Fortunately, the times I have been in this situation, the people were glad that I was honest. Even when it turned out their horses were not what they thought they were. It helped them decide what kind of money they wanted to invest into getting the horses trained and what their goals for those horses would be.
So it is not a given that I am going to spit out everything I know about horses when I am asked about a horse. An equally slippery slope is when I am asked about an owner, breeder or trainer for that matter. I have strong opinions about all of those things. There are breeders who get top dollar for poor quality horses. In addition there are lots of trainers, breeders and owners who are not honest and/or do not know as much as they think they do.

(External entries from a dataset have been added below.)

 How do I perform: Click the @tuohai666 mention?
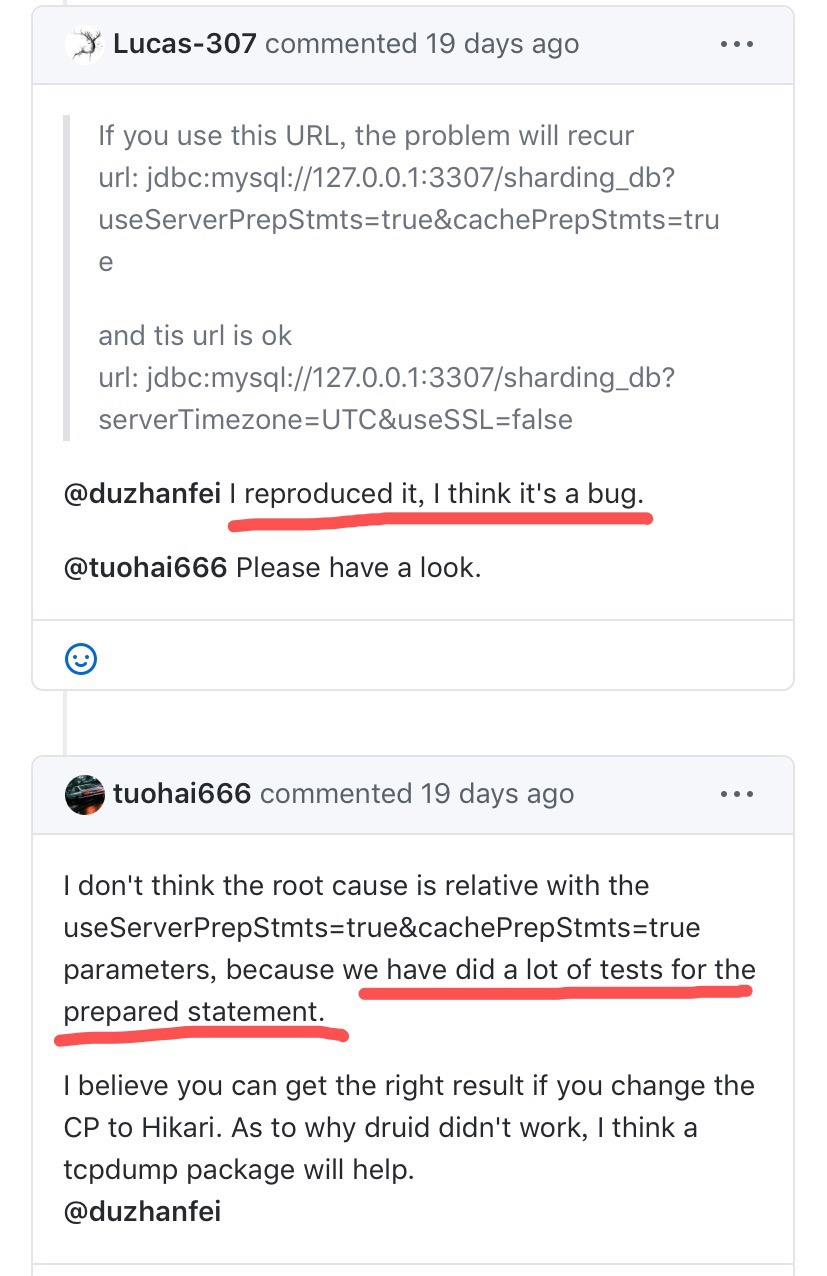146,567
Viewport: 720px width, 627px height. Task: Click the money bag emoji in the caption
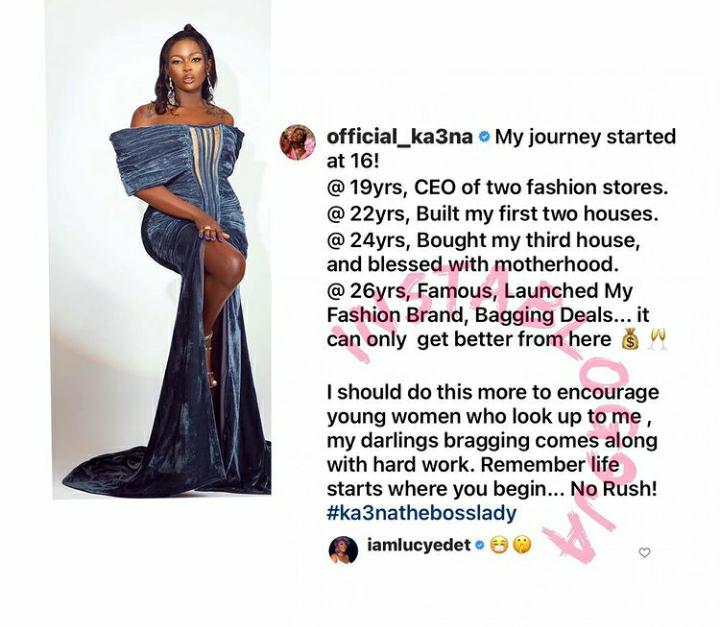[x=630, y=340]
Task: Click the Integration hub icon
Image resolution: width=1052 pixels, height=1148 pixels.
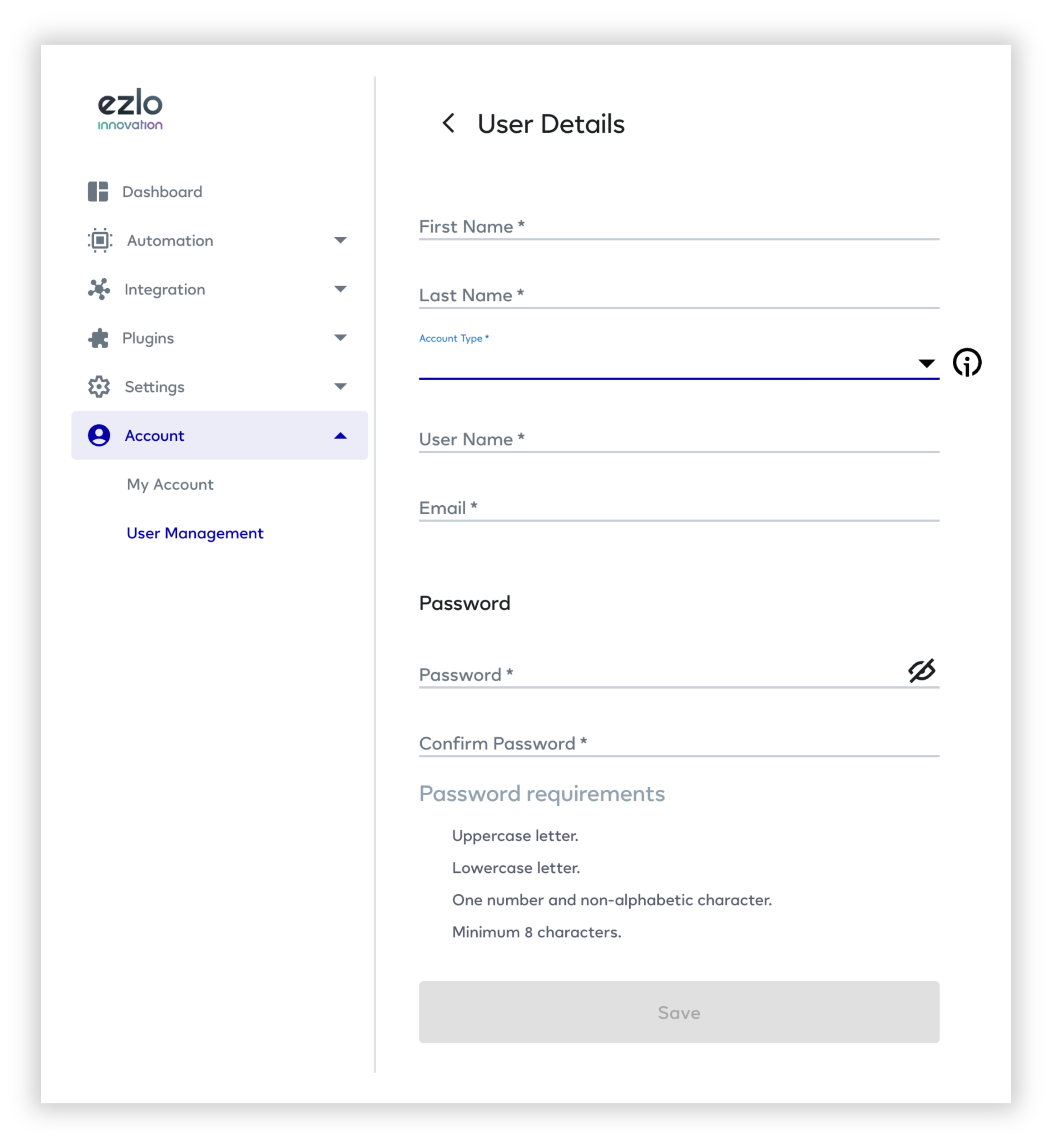Action: pos(99,289)
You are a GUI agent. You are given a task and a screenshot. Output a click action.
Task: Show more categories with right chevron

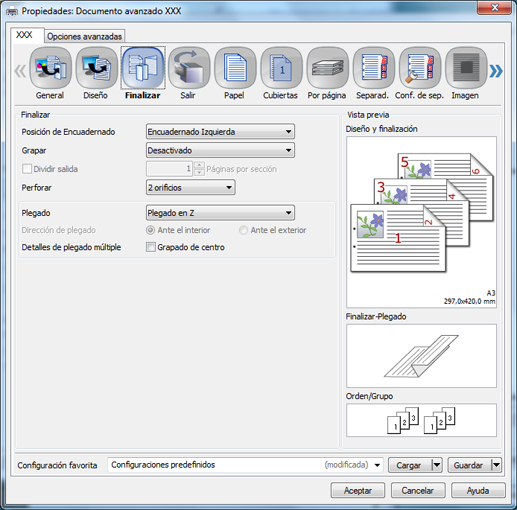point(496,71)
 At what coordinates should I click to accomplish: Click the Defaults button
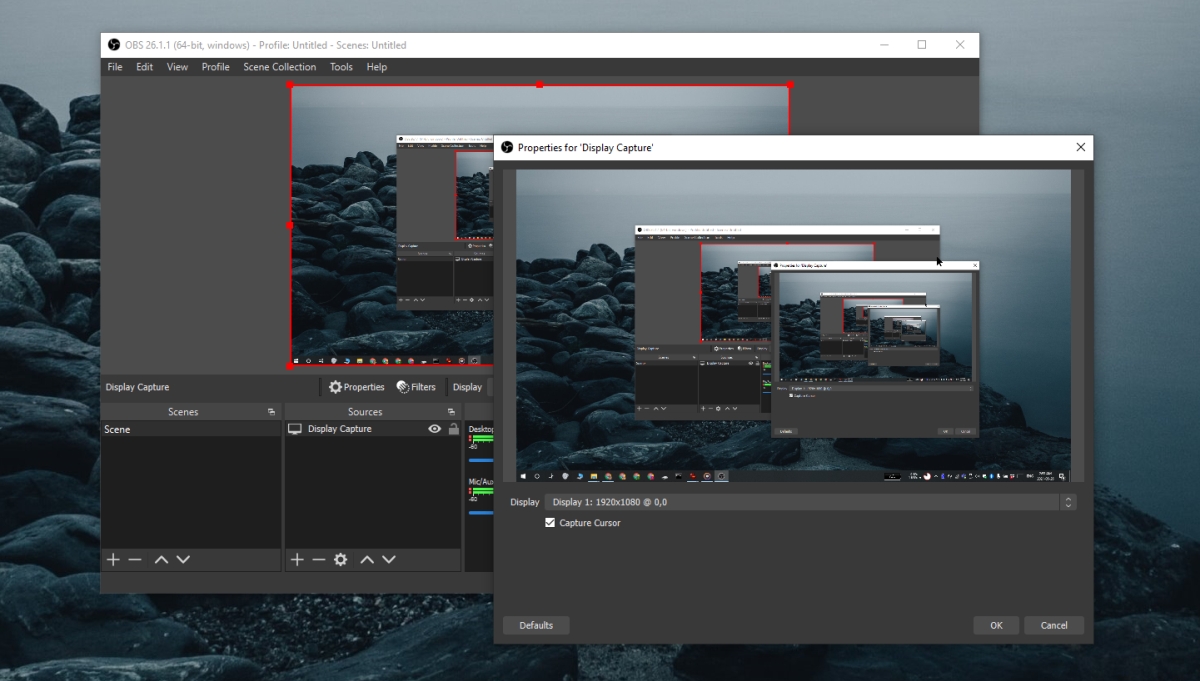[536, 625]
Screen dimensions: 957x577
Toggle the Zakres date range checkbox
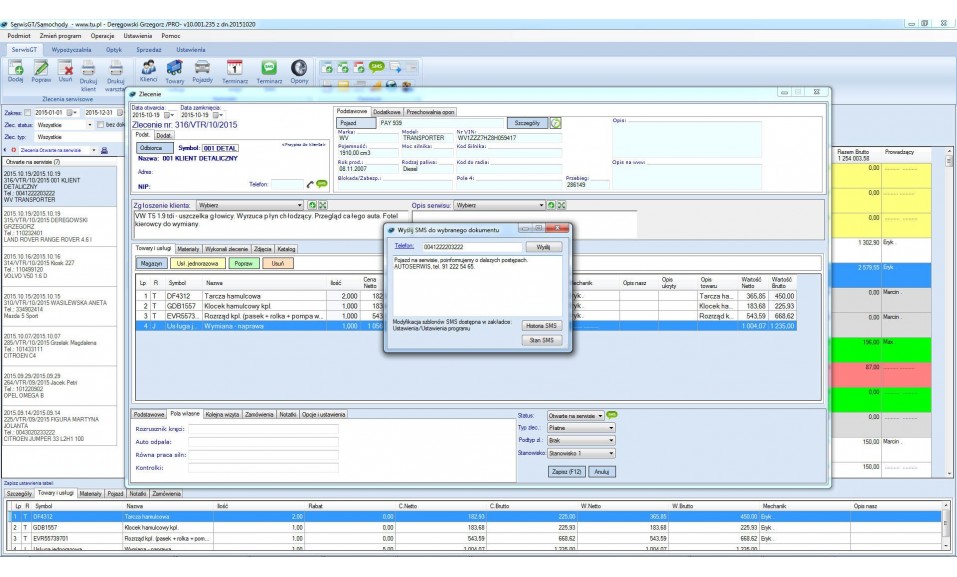point(27,113)
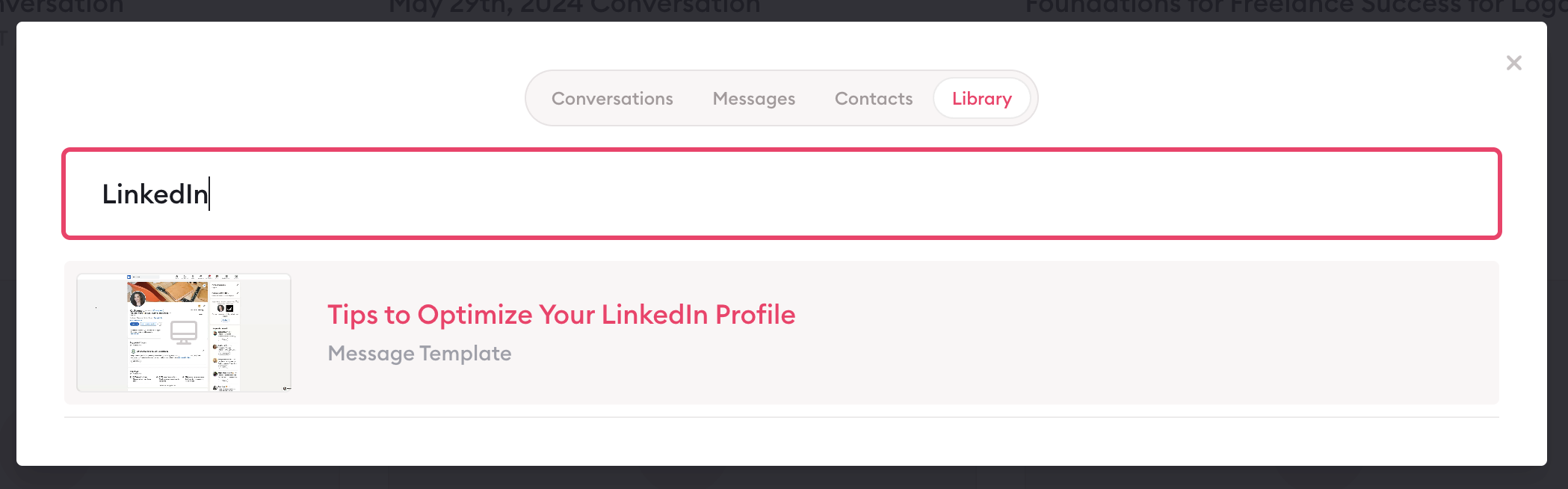Click the LinkedIn logo in the thumbnail preview
Viewport: 1568px width, 489px height.
(129, 277)
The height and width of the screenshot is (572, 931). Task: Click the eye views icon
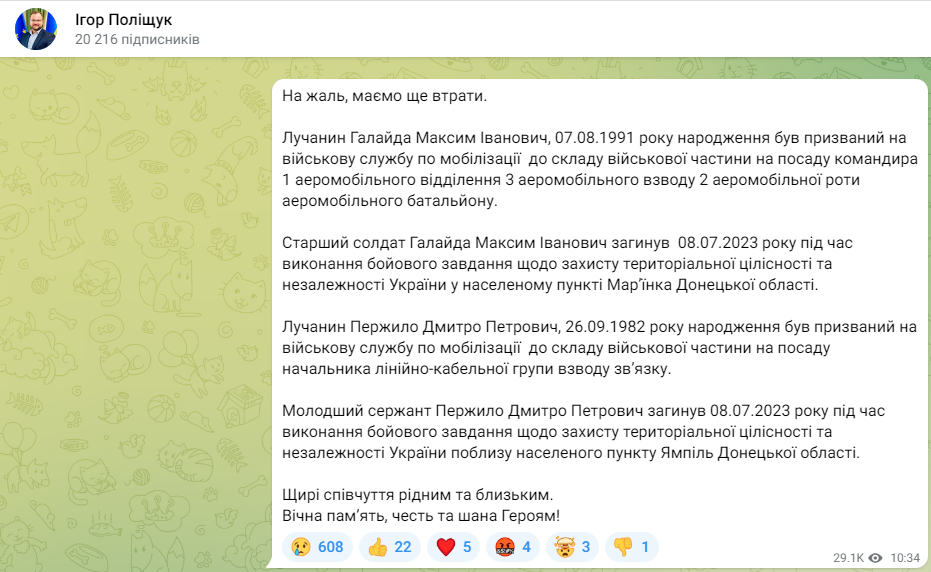pos(875,557)
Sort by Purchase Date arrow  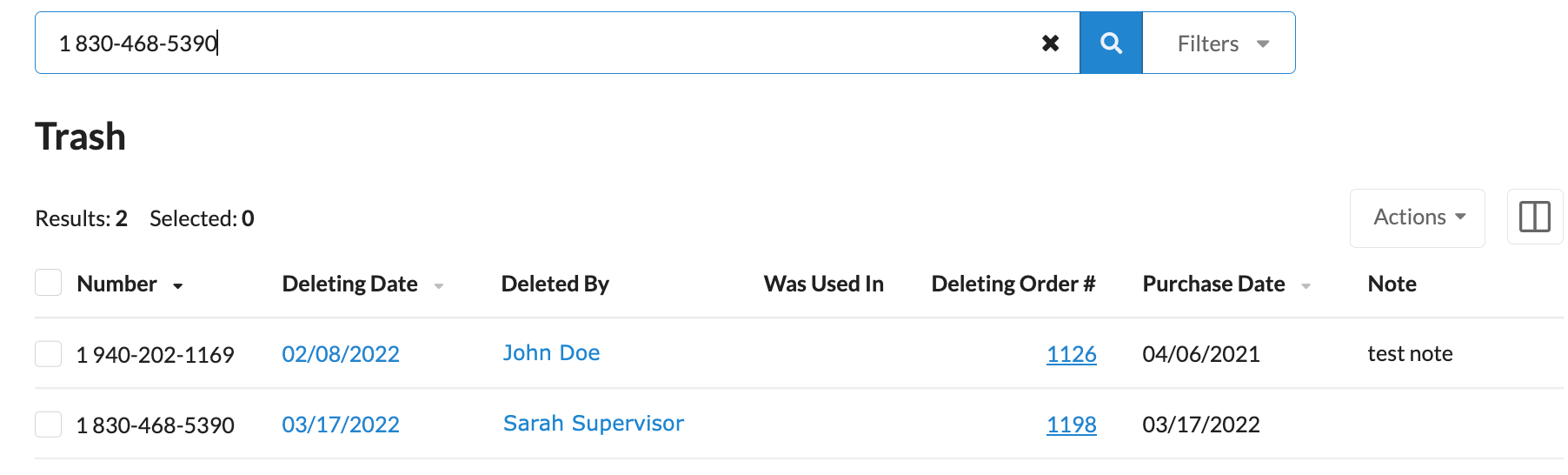click(1306, 285)
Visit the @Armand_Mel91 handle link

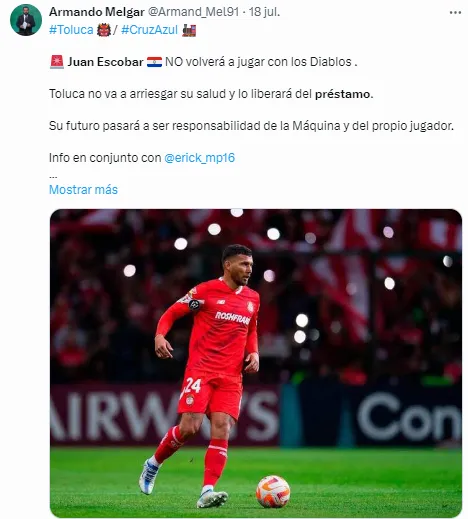(x=193, y=12)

It someone asks me my opinion about dealings with others in the trade, finding the right balance to answer the question is important. Just always telling everything I know is not going to be productive for either party. Figuring that all out is one of life's challenges. It's not about being manipulative or controlling, it's about being appropriate. Whatever I do, I keep it honest.
How horses are treated can and does get me in deep trouble. There are many more methods used to train horses that are not good for the horse than there are humane ones. Someone has to speak up for horses, just like they do victims, and I do.
My rule of thumb in finding the balance on these situations is I never will sacrifice the safety of the horse for my own neck. Other than that I try to find the balance that suits the situation. Total honesty (meaning I don't withhold pertinent information) is reserved for those relationships that are important to me.